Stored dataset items
● ● ● ●
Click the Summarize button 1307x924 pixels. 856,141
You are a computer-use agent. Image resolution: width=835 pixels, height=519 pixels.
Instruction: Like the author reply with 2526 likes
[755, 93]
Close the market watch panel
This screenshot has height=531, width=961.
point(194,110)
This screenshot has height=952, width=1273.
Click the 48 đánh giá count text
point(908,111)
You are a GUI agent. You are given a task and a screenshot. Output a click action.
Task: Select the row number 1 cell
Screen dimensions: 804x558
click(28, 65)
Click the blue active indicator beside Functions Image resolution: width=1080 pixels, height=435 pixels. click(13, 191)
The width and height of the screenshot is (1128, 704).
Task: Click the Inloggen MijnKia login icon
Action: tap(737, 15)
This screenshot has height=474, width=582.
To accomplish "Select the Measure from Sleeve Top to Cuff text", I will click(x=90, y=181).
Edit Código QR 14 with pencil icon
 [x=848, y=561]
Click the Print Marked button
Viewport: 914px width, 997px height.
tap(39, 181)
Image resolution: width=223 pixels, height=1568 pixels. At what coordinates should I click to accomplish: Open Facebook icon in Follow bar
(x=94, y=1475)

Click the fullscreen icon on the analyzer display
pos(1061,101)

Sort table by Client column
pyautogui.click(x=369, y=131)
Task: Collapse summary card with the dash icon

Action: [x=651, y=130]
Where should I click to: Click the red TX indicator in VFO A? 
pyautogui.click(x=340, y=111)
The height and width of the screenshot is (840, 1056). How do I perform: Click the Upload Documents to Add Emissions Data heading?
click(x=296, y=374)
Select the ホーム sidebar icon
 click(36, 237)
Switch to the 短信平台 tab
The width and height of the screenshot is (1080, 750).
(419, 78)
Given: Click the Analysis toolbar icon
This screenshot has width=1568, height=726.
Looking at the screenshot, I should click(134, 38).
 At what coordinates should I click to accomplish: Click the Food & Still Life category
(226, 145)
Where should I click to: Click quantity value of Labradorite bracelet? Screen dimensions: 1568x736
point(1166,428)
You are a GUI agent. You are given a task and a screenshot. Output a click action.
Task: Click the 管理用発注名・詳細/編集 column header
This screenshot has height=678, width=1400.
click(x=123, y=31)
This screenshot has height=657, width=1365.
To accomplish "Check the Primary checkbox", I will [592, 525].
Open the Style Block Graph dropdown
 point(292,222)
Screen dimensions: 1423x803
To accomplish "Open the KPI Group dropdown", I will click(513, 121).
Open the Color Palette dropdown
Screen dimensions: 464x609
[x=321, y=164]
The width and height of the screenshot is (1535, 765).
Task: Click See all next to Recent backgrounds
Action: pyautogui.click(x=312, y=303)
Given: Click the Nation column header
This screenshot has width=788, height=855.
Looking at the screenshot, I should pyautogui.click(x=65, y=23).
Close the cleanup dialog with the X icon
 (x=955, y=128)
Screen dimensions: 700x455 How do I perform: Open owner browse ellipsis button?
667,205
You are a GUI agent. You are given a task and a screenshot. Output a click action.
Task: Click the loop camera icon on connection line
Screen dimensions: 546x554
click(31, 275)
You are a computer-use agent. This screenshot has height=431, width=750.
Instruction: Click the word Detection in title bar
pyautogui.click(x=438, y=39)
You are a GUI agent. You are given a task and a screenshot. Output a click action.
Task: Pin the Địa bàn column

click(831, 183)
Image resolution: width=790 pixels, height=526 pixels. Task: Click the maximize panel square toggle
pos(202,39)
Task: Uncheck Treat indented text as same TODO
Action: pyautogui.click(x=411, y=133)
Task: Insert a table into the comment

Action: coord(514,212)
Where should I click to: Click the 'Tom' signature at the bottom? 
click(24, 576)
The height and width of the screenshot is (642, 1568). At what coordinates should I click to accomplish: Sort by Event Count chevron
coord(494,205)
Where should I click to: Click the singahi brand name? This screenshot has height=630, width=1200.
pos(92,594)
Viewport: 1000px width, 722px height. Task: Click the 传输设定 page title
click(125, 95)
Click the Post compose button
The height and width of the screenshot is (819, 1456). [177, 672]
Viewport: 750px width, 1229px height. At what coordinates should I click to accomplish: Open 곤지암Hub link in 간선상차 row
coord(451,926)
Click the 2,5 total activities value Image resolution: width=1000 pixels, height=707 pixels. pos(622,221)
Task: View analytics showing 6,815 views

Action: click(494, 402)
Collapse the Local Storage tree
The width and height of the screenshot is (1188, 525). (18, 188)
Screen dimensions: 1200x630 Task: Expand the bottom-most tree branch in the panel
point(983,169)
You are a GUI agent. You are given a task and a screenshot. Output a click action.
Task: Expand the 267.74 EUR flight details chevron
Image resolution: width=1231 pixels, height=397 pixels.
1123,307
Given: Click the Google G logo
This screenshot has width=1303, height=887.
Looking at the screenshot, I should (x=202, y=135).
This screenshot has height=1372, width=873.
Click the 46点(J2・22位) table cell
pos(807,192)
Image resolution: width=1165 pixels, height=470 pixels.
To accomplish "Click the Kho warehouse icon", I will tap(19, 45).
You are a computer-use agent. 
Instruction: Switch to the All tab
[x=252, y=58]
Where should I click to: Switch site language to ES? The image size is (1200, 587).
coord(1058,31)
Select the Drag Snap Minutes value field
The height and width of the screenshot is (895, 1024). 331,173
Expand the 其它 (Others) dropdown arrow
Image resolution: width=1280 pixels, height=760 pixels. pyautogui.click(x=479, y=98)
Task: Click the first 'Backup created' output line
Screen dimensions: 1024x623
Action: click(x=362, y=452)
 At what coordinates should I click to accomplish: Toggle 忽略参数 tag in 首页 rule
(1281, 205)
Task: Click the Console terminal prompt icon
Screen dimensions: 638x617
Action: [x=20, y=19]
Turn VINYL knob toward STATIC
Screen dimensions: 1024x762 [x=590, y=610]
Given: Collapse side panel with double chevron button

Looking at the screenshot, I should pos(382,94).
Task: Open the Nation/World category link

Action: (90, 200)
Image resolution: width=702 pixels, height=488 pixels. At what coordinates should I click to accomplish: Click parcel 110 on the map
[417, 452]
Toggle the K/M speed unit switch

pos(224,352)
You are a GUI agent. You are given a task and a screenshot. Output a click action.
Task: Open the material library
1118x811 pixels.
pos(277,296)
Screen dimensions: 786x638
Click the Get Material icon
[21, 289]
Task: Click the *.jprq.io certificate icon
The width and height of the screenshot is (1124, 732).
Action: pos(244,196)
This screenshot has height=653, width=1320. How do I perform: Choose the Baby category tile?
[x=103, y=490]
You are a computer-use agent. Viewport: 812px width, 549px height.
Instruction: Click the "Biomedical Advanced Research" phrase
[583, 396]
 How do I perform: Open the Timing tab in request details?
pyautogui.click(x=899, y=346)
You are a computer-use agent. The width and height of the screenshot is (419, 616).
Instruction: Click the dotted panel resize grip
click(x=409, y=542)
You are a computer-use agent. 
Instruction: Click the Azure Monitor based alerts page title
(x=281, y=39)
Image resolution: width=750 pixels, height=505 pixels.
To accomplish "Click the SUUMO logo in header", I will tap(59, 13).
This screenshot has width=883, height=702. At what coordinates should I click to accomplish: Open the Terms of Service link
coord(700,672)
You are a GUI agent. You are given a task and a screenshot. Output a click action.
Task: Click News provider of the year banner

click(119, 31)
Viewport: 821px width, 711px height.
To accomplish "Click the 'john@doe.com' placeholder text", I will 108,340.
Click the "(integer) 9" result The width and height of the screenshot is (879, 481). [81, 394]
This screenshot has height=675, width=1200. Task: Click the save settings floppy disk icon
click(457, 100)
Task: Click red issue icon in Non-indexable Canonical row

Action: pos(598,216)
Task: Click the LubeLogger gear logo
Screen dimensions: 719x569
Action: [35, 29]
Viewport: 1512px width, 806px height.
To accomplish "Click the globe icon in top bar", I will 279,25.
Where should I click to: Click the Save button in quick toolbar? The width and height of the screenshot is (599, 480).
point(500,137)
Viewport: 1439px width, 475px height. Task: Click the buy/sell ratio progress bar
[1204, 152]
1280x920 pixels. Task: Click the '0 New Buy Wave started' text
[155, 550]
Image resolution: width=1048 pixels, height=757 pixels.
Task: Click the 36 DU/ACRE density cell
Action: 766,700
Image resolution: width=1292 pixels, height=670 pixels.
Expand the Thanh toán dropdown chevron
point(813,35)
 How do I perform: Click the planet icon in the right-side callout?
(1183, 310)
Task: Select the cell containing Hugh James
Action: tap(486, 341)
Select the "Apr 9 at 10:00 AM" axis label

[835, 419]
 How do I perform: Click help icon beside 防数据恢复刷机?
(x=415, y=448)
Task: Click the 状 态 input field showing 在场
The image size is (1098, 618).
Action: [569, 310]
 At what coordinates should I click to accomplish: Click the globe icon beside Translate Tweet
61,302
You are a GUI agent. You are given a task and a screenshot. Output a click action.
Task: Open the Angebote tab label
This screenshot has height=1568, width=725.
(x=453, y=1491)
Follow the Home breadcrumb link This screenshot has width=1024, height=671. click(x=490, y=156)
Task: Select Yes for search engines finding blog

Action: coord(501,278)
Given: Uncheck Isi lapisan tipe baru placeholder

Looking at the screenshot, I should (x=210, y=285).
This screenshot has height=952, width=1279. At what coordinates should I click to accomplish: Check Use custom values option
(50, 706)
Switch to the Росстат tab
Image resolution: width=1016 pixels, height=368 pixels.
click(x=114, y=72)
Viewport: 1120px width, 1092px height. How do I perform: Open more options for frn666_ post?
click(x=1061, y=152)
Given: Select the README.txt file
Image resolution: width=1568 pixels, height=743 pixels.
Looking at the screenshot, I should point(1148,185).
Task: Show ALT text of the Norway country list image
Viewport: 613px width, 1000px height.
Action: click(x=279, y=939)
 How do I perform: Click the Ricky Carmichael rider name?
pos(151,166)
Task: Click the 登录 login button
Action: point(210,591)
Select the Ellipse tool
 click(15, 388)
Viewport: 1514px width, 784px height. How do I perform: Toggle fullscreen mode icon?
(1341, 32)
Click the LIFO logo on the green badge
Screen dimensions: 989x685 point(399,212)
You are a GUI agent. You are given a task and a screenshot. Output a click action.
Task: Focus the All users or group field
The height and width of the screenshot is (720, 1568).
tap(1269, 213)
● ● ● ●
Work required ->
Copy the records above exactly, please, but only from the first line through the line containing "This screenshot has height=952, width=1273.".

Answer to this exercise ->
Click the Summarize button 1307x924 pixels. 856,141
You are a computer-use agent. Image resolution: width=835 pixels, height=519 pixels.
Instruction: Like the author reply with 2526 likes
[755, 93]
Close the market watch panel
This screenshot has height=531, width=961.
point(194,110)
This screenshot has height=952, width=1273.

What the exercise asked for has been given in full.